==== EXTRACT ====

This is a Nextflow worfklow which reproduces the main results of my project during my internship at the EBI. It is used to cluster and visualize cells from several single-cell RNA-seq human pancreas datasets, and performs differential expression to identify genes linked to T2D. An important point of this differential expression is that it avoids pseudoreplication, which is very common with scRNAseq.
The pipeline takes as inputs several datasets in one directory. For each dataset, we need the result of the aggregation workflow and the sdrf file. The datasets I used can be downloaded here. They were obtained with my modified pipeline, but we would probably get similar results with the standard SCXA workflow (I only made the quality control filters stricter and I added a filter on the percentage of reads that can be pseudoaligned).

==== PROVIDED MATERIAL ====

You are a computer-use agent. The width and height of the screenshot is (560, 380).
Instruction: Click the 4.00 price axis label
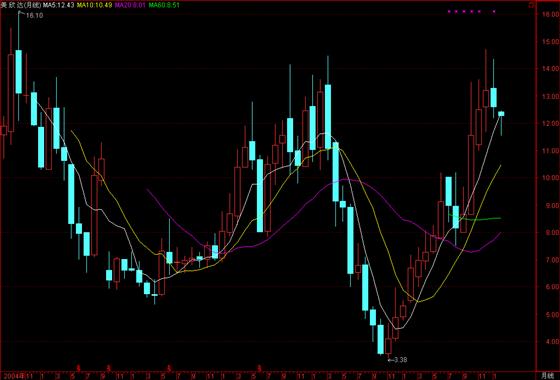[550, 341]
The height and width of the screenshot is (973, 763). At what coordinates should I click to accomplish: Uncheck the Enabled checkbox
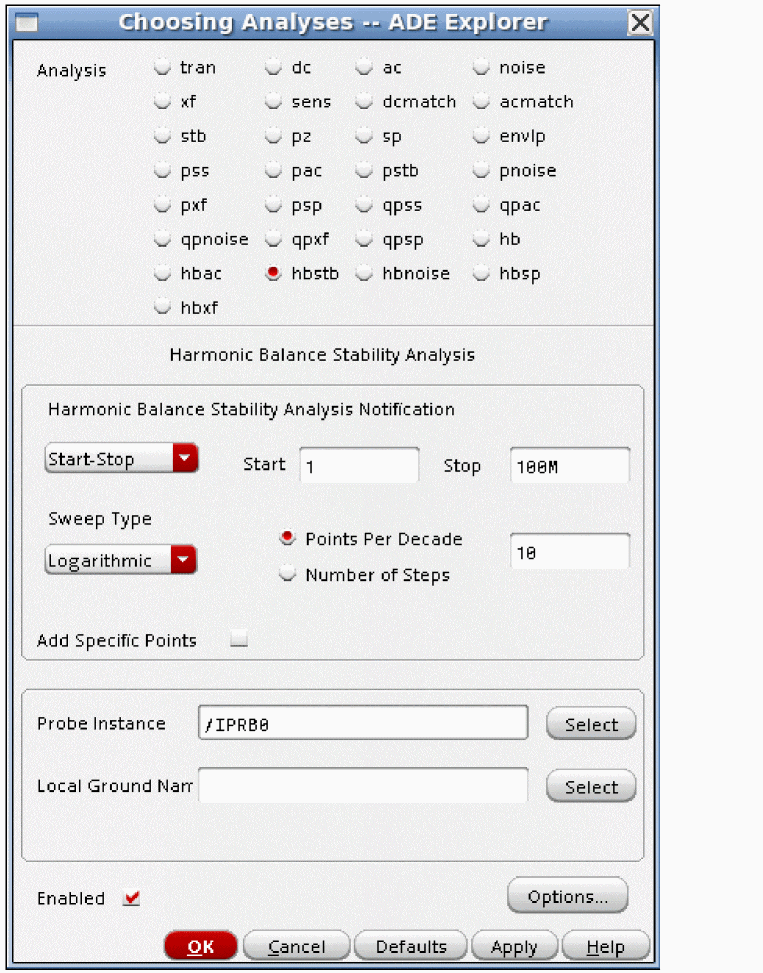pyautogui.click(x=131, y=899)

====

#### TASKS
(a) Copy the passage of the Nextflow workflow description from "This is a Nextflow" to "can be pseudoaligned).".
(b) Write the next part of the Nextflow workflow description, picking up after its final sentence.

#### RESULTS
(a)
This is a Nextflow worfklow which reproduces the main results of my project during my internship at the EBI. It is used to cluster and visualize cells from several single-cell RNA-seq human pancreas datasets, and performs differential expression to identify genes linked to T2D. An important point of this differential expression is that it avoids pseudoreplication, which is very common with scRNAseq.
The pipeline takes as inputs several datasets in one directory. For each dataset, we need the result of the aggregation workflow and the sdrf file. The datasets I used can be downloaded here. They were obtained with my modified pipeline, but we would probably get similar results with the standard SCXA workflow (I only made the quality control filters stricter and I added a filter on the percentage of reads that can be pseudoaligned).

(b)
The pipeline outputs are:
- a processed anndata object, which contains clusters, UMAP coordinates and metadata. This is meant to be visualized with a tool like cellxgene.
- The ranked list of differentially expressed genes with their adjusted p-values, for each method.
- Boxplots of the most differentially expressed genes.
They are located in a directory called results.
The workflow can be run from this repository by executing:
nextflow run Etienne92/scRNAseq-pancreas --datasets <datasets_dir>
where <datasets_dir> is the path to the directory which contains the datasets (typically a path to this directory).